▶ **What the exercise asks**: What needs transcribing is the line with "Task: Open the Greenlands team entry" and every line after it to the end of the records, exactly and alone, with no pictures.

▶ **Data shown**:
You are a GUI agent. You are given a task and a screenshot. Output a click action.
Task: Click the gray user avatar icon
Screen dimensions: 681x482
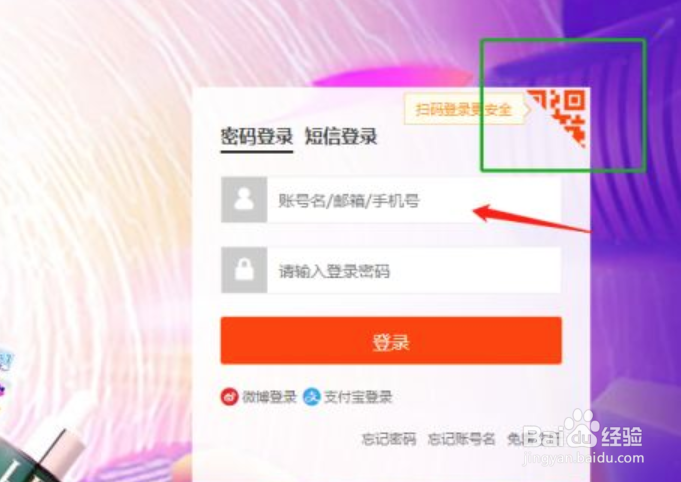click(x=244, y=200)
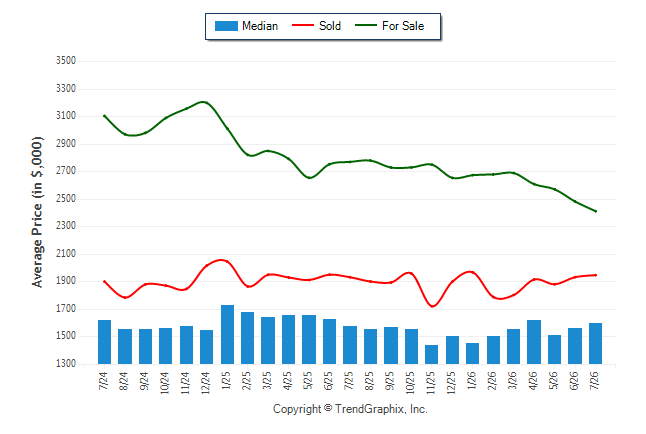Click the blue Median legend swatch

click(x=226, y=26)
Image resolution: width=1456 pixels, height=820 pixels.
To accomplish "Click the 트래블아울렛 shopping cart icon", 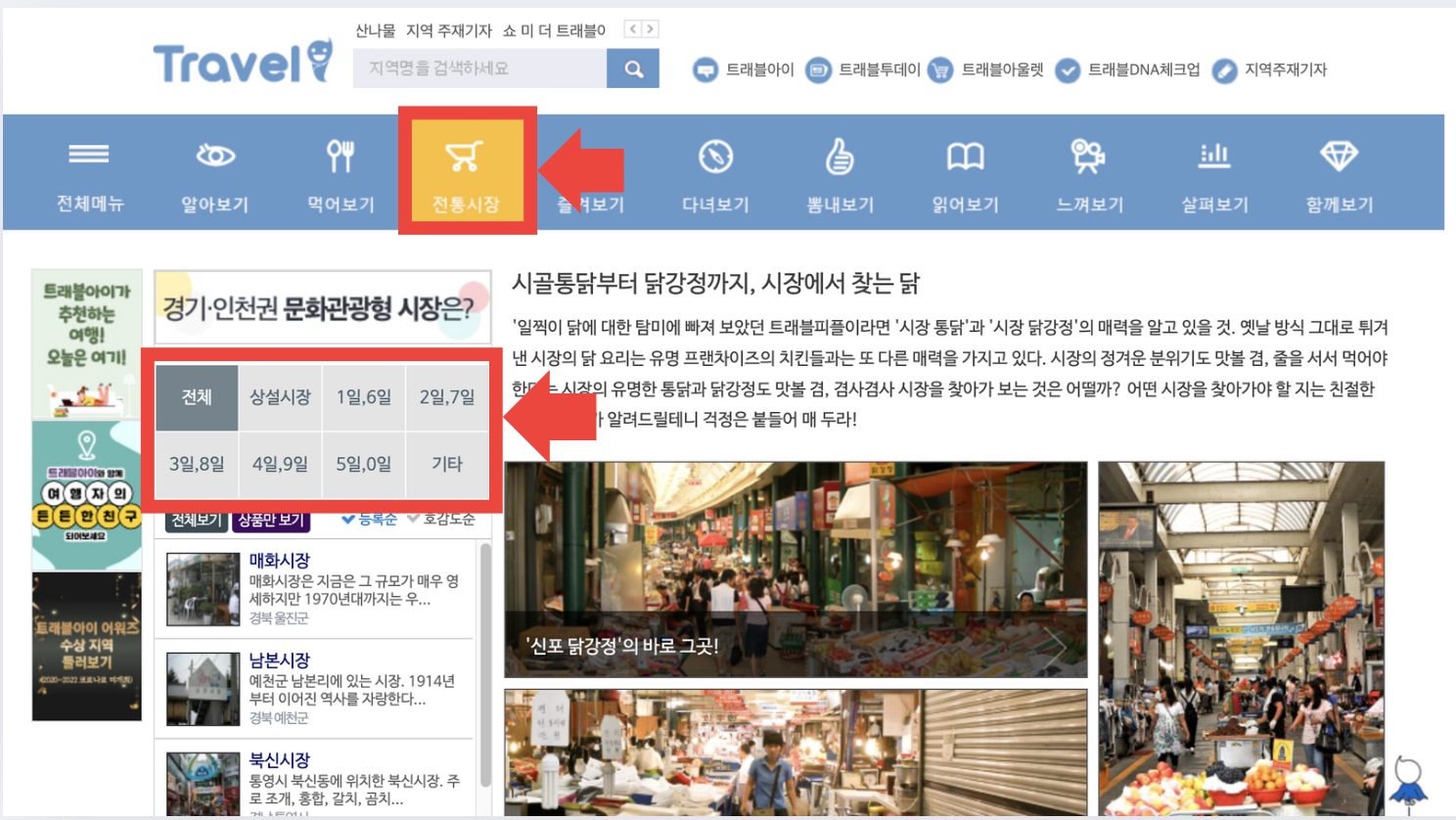I will (x=940, y=69).
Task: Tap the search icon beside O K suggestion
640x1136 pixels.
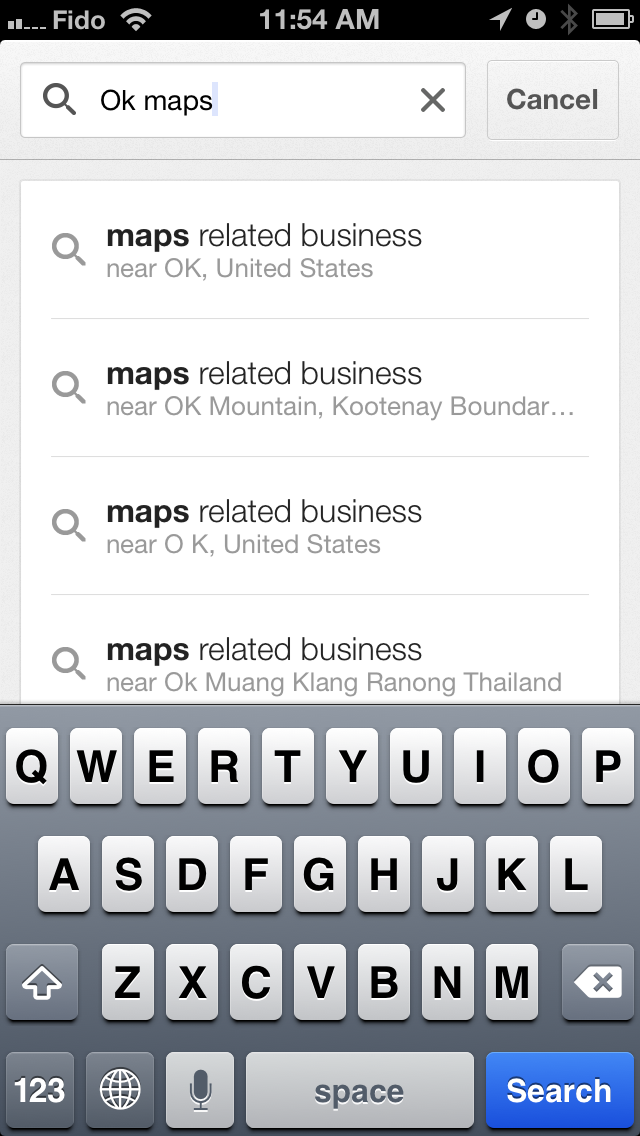Action: point(69,525)
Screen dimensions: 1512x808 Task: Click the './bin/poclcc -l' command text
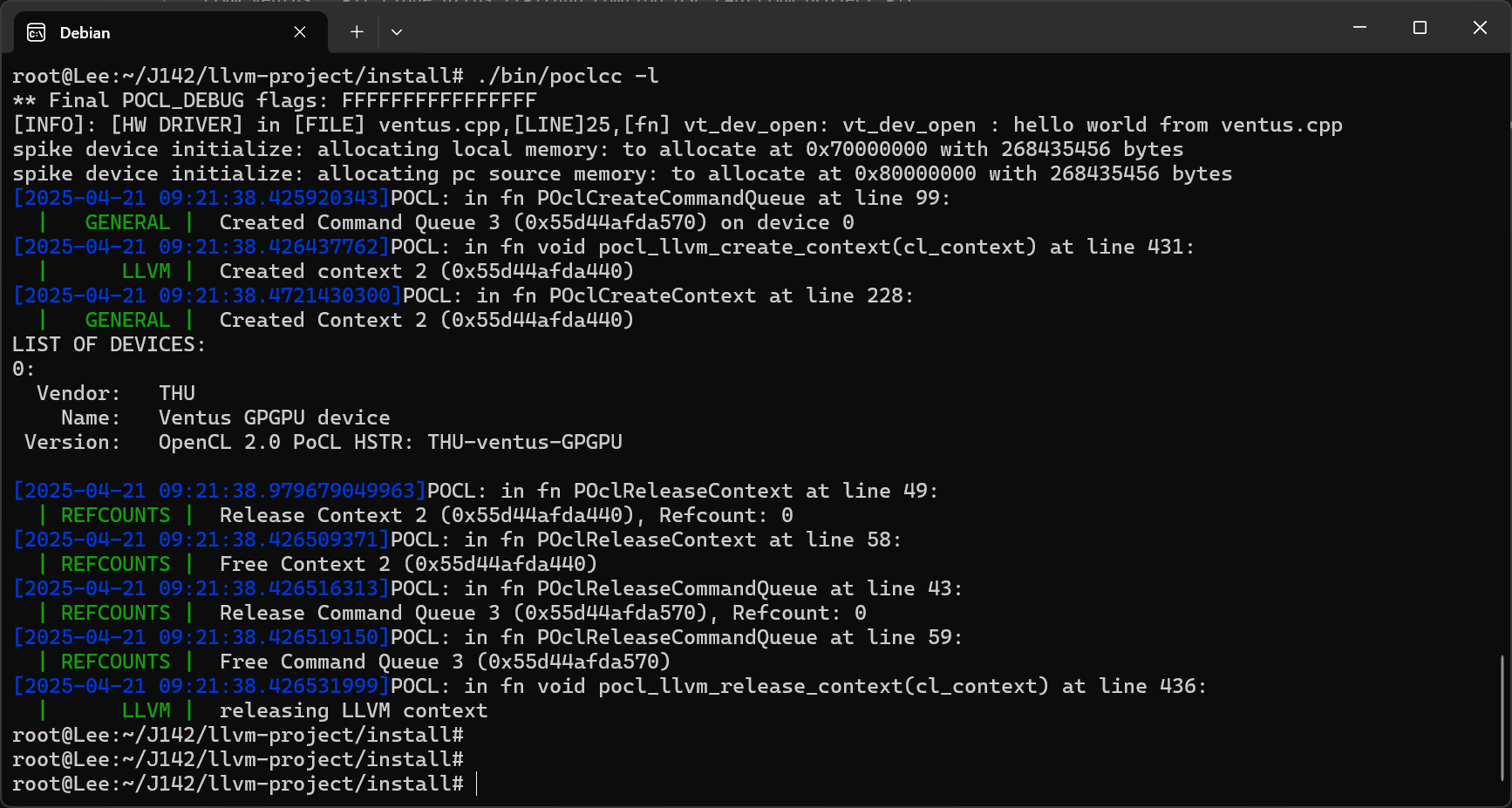click(568, 77)
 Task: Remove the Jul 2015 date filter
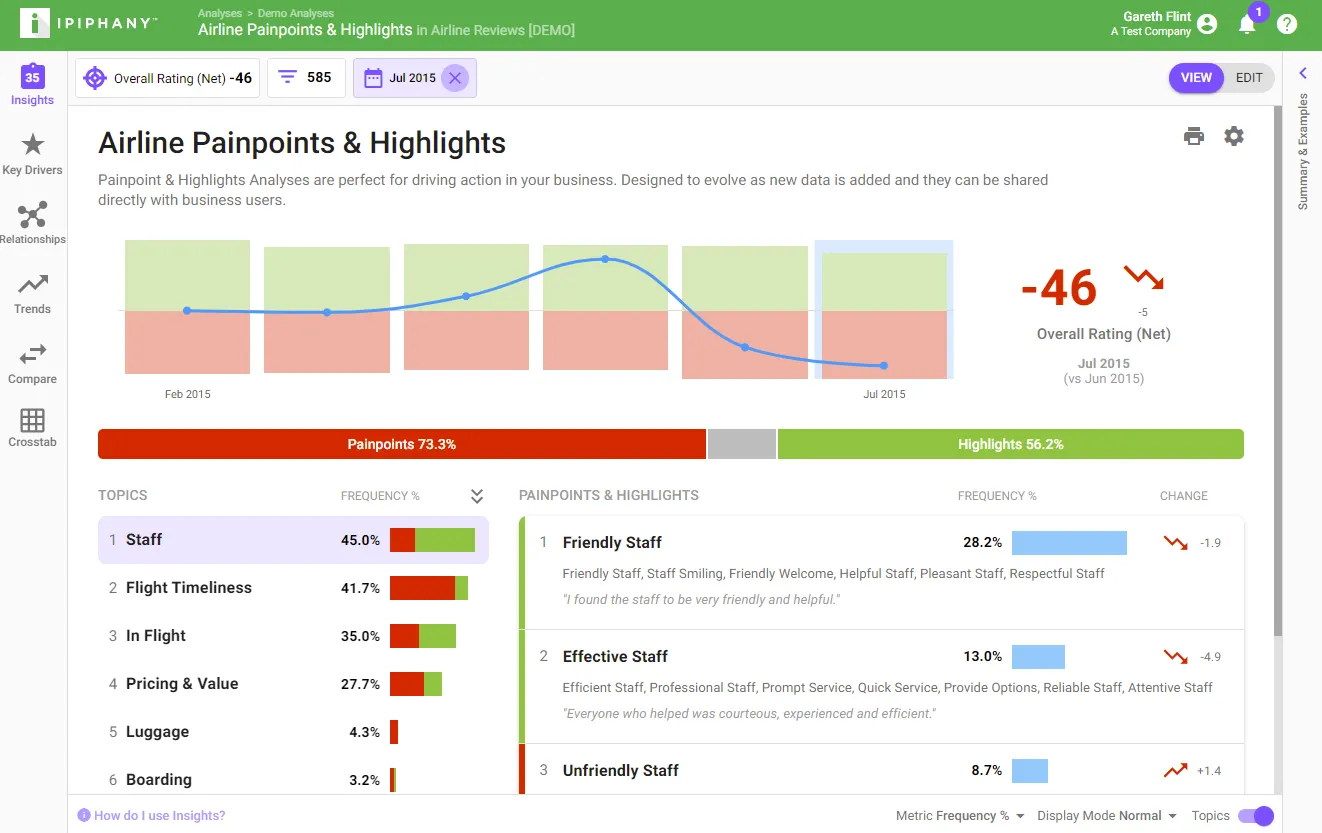[455, 78]
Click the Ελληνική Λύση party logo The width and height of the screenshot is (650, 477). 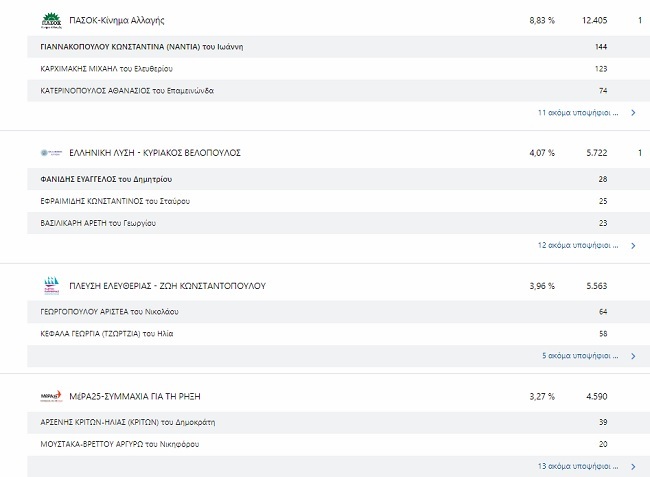(x=51, y=153)
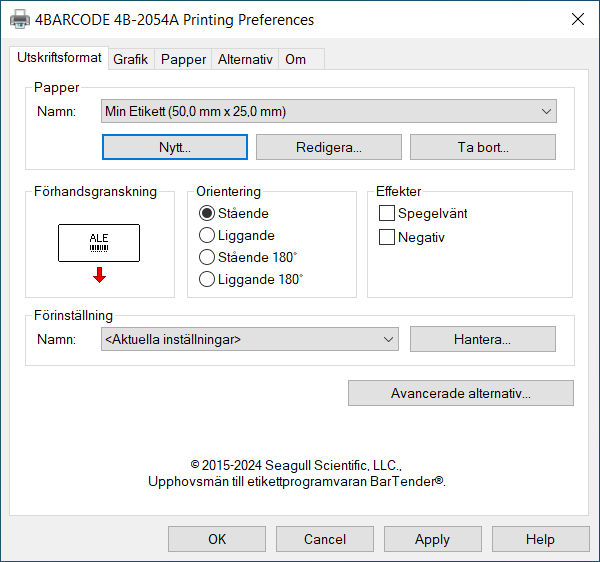Select Liggande orientation

click(x=208, y=236)
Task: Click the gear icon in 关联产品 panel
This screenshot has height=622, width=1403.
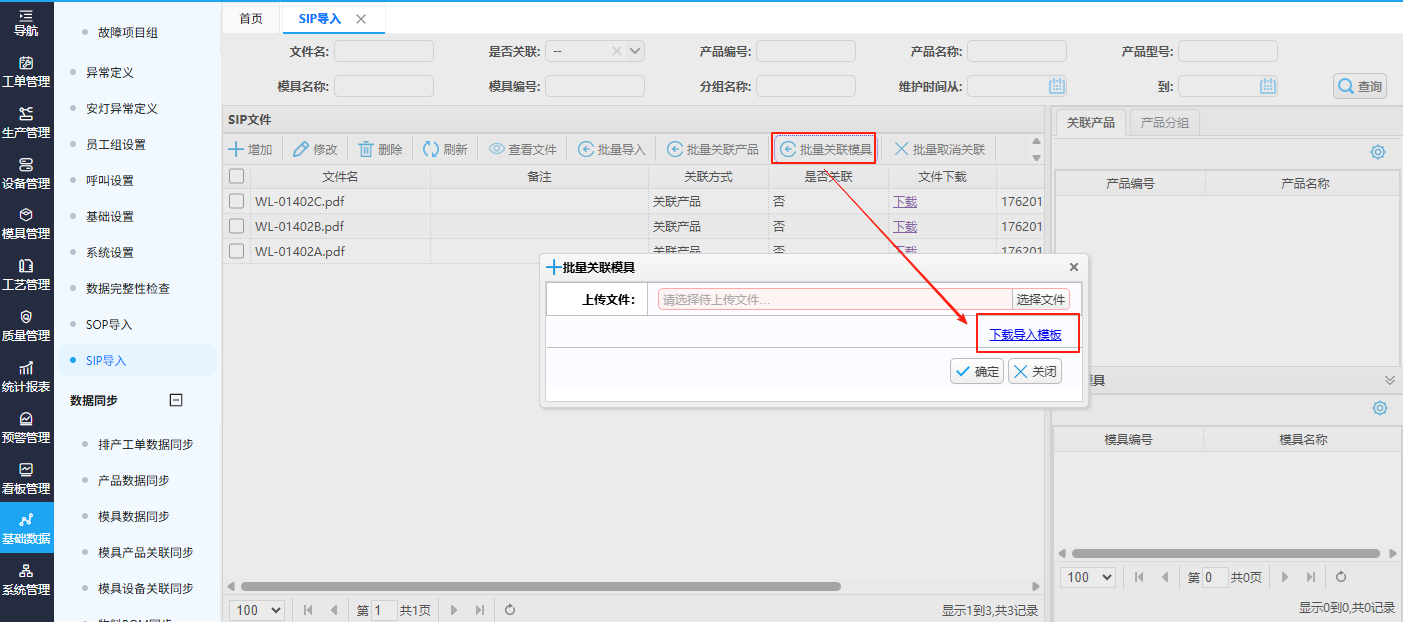Action: (1378, 152)
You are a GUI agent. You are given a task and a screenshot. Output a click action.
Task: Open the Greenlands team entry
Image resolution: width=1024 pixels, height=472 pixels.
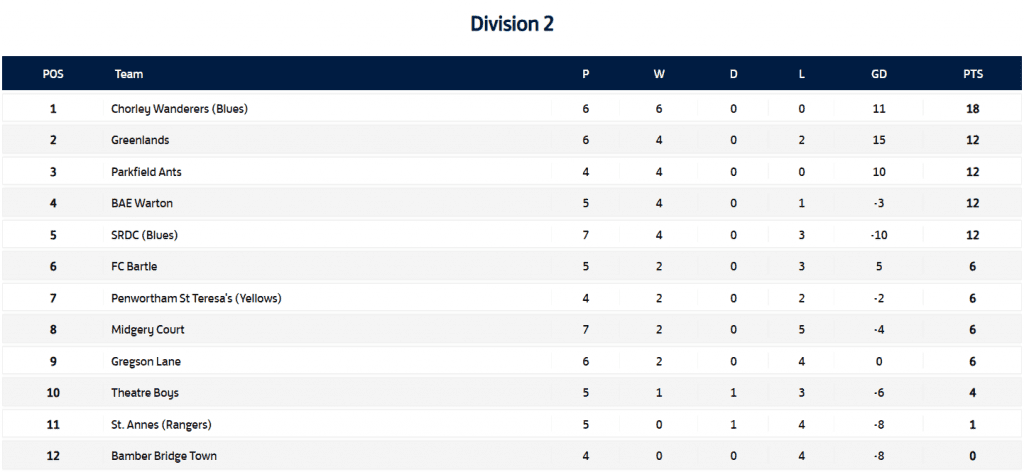point(140,140)
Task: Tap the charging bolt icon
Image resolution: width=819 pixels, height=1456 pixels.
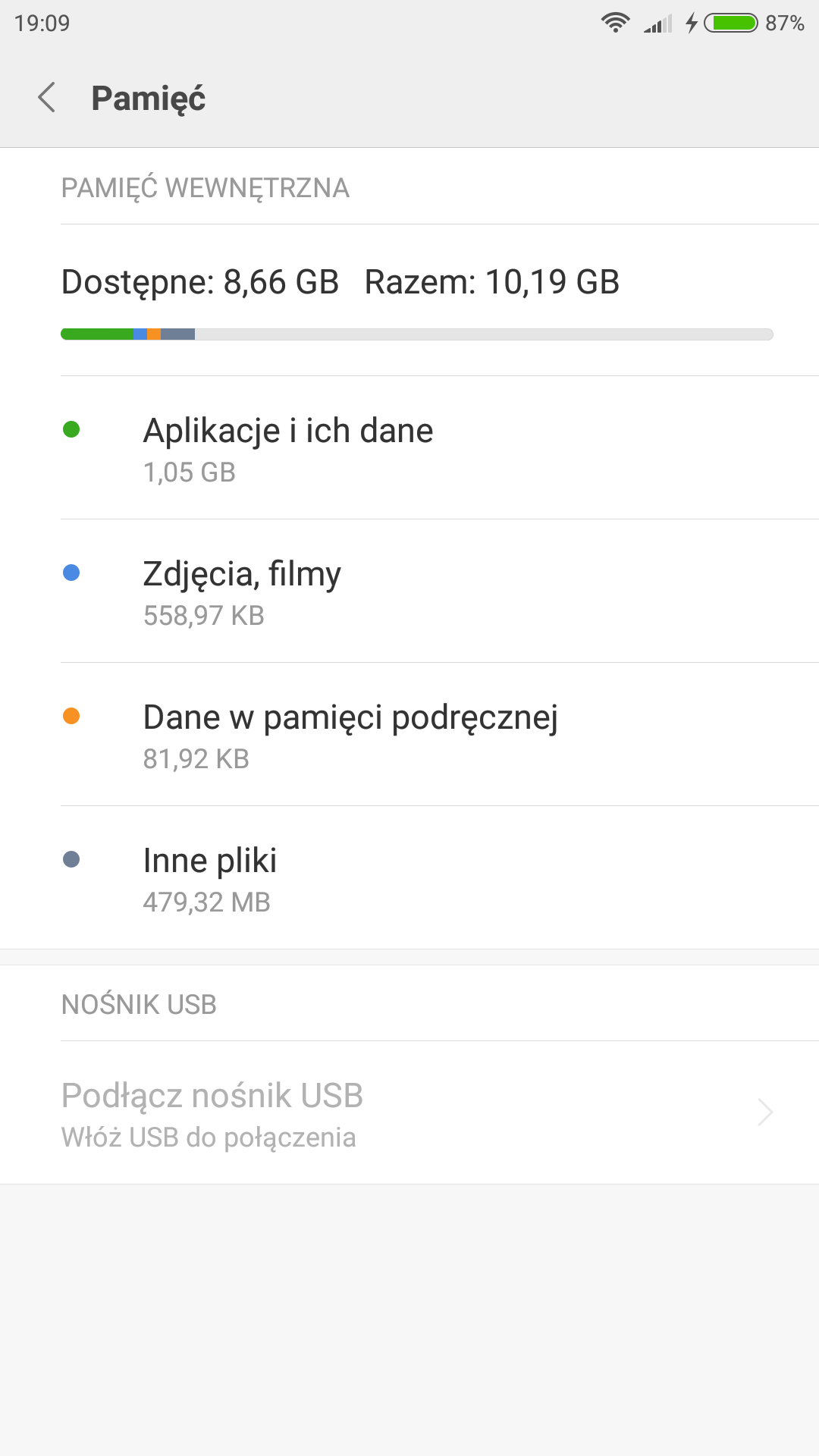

▶ **Expected answer**:
Task: Open the Greenlands team entry
Image resolution: width=1024 pixels, height=472 pixels.
point(140,140)
Task: Tap the charging bolt icon
Image resolution: width=819 pixels, height=1456 pixels.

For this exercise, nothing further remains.